An instance where he couldn’t keep going but details of which did end up on film was his troubled libido, courtesy of his girlfriend’s honesty.

“Normally we have a very healthy sex life,” laughs Jamieson “but within days …”, clicks her fingers for emphasis, “immediately, no interest. It wasn’t happening.

“It’s funny because he wasn’t at any of the interviews I did, he wanted my real reaction. So I was on my couch in my pyjamas, with my glasses and no make-up, just talking to Scott [director of photography]. If I had known so many people were going to see it, I wouldn’t have talked about it.

“My father’s in denial: ‘that was an overdub, my daughter’s a virgin’. But my grandmother’s cool, she didn’t care.”

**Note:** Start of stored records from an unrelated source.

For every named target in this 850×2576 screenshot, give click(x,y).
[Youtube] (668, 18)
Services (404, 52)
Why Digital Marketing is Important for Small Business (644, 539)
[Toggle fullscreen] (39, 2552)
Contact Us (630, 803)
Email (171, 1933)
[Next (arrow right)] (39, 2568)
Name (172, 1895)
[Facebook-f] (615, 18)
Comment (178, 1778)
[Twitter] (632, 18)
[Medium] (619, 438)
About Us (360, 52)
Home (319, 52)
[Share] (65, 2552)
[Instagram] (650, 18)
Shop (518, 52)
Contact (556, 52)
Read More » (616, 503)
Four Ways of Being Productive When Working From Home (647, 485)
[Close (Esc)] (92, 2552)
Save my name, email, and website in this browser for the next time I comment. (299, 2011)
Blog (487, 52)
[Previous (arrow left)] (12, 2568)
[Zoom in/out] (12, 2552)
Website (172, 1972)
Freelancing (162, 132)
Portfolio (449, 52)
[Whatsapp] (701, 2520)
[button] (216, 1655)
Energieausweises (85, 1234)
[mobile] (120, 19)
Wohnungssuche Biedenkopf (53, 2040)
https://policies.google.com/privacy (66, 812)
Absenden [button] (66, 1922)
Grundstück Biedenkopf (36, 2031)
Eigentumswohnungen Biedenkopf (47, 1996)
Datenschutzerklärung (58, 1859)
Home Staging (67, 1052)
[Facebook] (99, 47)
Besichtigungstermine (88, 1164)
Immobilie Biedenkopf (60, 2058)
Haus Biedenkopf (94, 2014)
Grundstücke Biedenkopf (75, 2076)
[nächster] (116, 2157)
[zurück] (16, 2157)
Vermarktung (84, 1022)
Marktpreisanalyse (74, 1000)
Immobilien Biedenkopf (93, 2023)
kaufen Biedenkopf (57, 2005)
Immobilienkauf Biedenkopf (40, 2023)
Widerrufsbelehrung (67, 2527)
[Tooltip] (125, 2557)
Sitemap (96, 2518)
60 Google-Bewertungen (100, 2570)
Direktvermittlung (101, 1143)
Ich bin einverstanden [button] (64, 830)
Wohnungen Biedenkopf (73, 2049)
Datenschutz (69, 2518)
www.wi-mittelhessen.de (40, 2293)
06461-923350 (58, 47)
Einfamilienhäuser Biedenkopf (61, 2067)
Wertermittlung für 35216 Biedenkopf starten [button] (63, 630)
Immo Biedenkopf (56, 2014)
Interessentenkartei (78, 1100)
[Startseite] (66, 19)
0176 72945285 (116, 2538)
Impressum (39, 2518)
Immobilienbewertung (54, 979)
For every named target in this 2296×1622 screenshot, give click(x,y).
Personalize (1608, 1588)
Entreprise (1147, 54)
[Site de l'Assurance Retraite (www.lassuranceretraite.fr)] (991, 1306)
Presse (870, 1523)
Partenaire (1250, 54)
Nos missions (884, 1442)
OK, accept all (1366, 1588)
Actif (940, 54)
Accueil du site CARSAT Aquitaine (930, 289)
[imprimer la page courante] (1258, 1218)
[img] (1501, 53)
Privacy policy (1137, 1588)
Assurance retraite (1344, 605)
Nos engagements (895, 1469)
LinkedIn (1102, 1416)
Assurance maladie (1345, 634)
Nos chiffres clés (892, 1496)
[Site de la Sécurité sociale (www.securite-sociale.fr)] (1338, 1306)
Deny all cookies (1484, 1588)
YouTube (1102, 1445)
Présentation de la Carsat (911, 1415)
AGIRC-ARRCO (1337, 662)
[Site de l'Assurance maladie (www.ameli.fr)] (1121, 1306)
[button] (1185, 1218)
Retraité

“The two girls who edited the movie, Stella and Bob, they just looked at me and said you can’t put that in the movie,” Spurlock chuckles. “But I thought every guy in America needs to see it! It was incredibly important for me to be as honest as possible. McDonald’s likes to say it’s just a shock movie, he’s just trying to shock you with the rectal exam and puking out of the window, his girlfriend talking about their sex life. But you know what? Life can be shocking and I thought that was something men needed to know.”

Despite his girlfriend’s macrobiotic detox plan, it took Spurlock three days of headaches to cope with his sugar withdrawl, three weeks for his sex drive to return and a further nine months to regain his original 185lb shape. He no longer exudes “McMusk” in the sauna and hasn’t eaten a McDonald’s burger since.

“Alex is so important in my life and she really opened my eyes to the importance of a healthy diet,” he admits. “The day after I finished, she cut out all the meat, all the dairy, all the sugar, all the caffeine. She’s a great cook and when she’s making vegan food, I’m all for it, because I’m getting at least one meal a day that is incredibly healthy.

“Unfortunately, there’s still nothing better than pork chops, ham and bacon. I just can’t resist the swine.”